PURPOSE: This study aimed to establish the reliability, validity, and sensitivity of the Cardiovascular Limitations and Symptoms Profile (CLASP) in a group of patients with chronic stable angina.

 

METHODS: After 226 patients with angina had been recruited, they were randomly allocated to one of three groups: a 10-week hospital-based angina management program (n = 75; men = 56; age = 60 +/- 8 years), routine care (n = 74; men = 52; age = 61 +/- 7 years), and exercise therapy (n = 77; men = 60; age = 60 +/- 7 years). All the patients were assessed with CLASP on two occasions: at baseline and at 10 weeks. The Sickness Impact Profile (SIP), the Hospital Anxiety and Depression Scale (HADS), and the Sleep Problems Questionnaire (SPQ) also were administered at the same time.

 

RESULTS: Significant positive correlations between the actual number of angina episodes and the CLASP angina subscale scores (r = .60, P < .001) were observed. The CLASP subscale scores for shortness of breath (r = -.36;P < .001) and ankle swelling (r = -.24;P < .001) were significantly correlated with the total treadmill time.

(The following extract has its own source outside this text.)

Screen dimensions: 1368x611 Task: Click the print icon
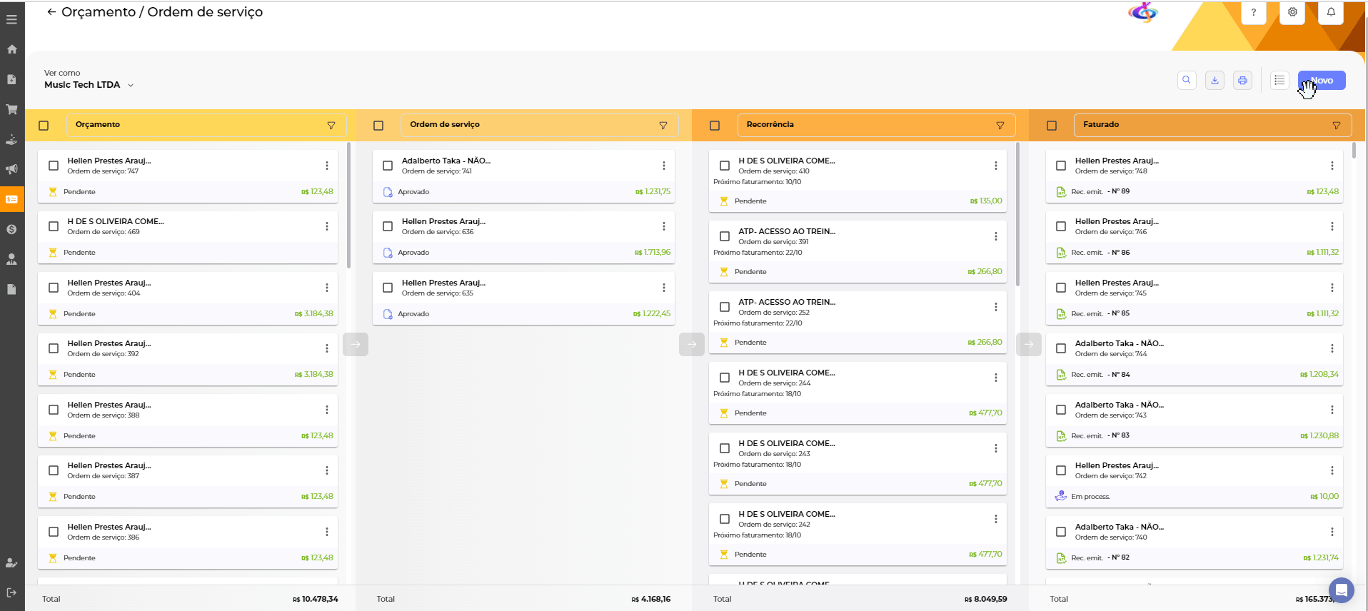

The CLASP tiredness subscale score showed a significant positive correlation with the SPQ score (r = .48;P < .001). The CLASP subscale scores were significantly correlated with their corresponding SIP subscale scores: the tiredness score with the sleep and rest score (r = .49;P < .001), the social and leisure score with the recreation and pastimes score (r = .41;P < .001), the home score with the home management score (r = .45;P < .001), and the mobility score with the mobility (r = .37;P < .001) and total treadmill time scores (r = -.49;P < .001).

 

CONCLUSIONS: The findings show CLASP to be a reliable, valid, sensitive measure of health-related quality of life in patients with chronic stable angina. Before it can be recommended for all patients with heart disorders, similar data will be required from other diagnostic groups such as patients with heart failure or those who have sustained an acute myocardial infarction.